(Collected data)
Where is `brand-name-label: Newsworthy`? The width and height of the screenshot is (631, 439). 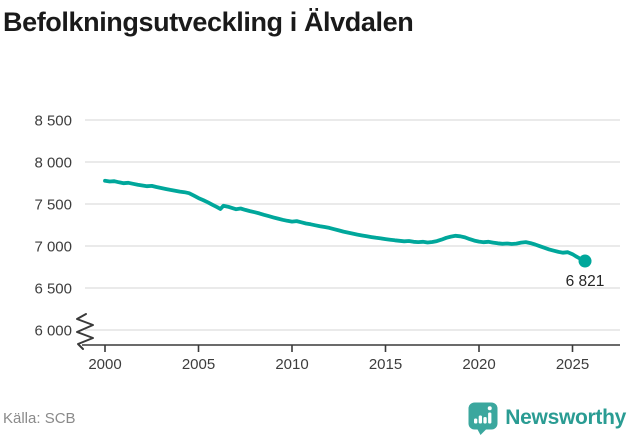 brand-name-label: Newsworthy is located at coordinates (566, 418).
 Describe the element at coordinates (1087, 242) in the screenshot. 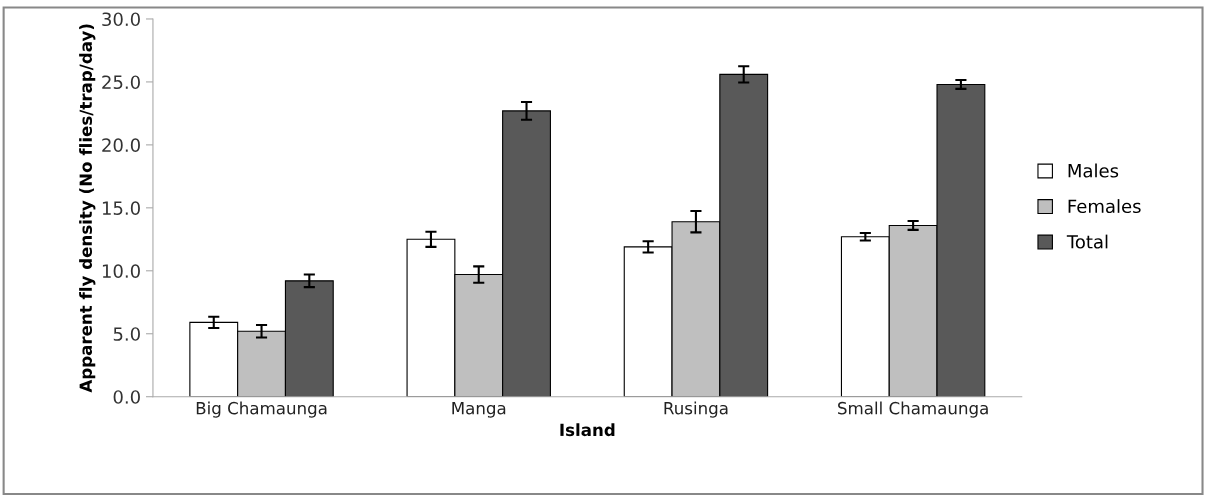

I see `legend-label: Total` at that location.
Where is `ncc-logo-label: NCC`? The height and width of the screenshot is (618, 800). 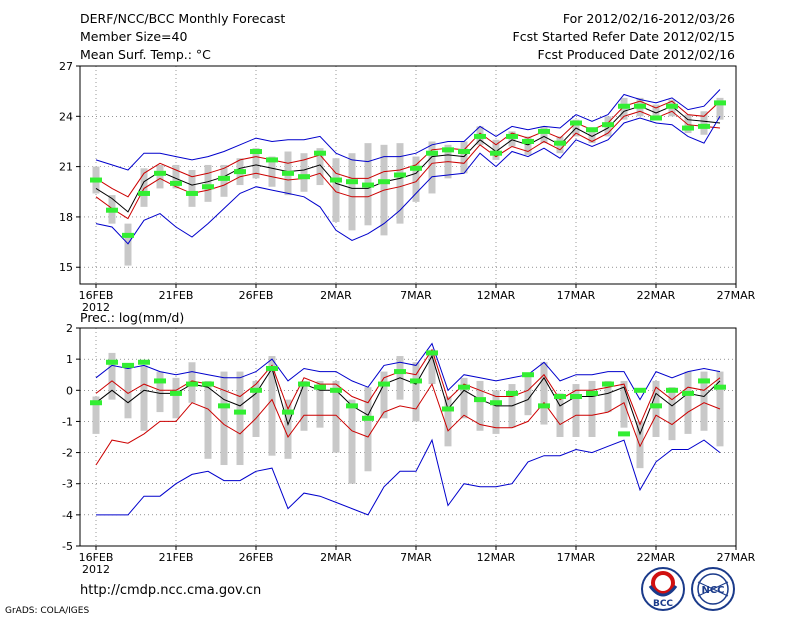
ncc-logo-label: NCC is located at coordinates (712, 590).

> [ACTIVITY]
Present the lines as a numbered list, beginning with the line that contains "is (618, 800)." and continuing through the end of the records. Skip any blank lines and leave the pictures out.

> [ANSWER SECTION]
1. Where is `ncc-logo-label: NCC`? The height and width of the screenshot is (618, 800). 
2. ncc-logo-label: NCC is located at coordinates (712, 590).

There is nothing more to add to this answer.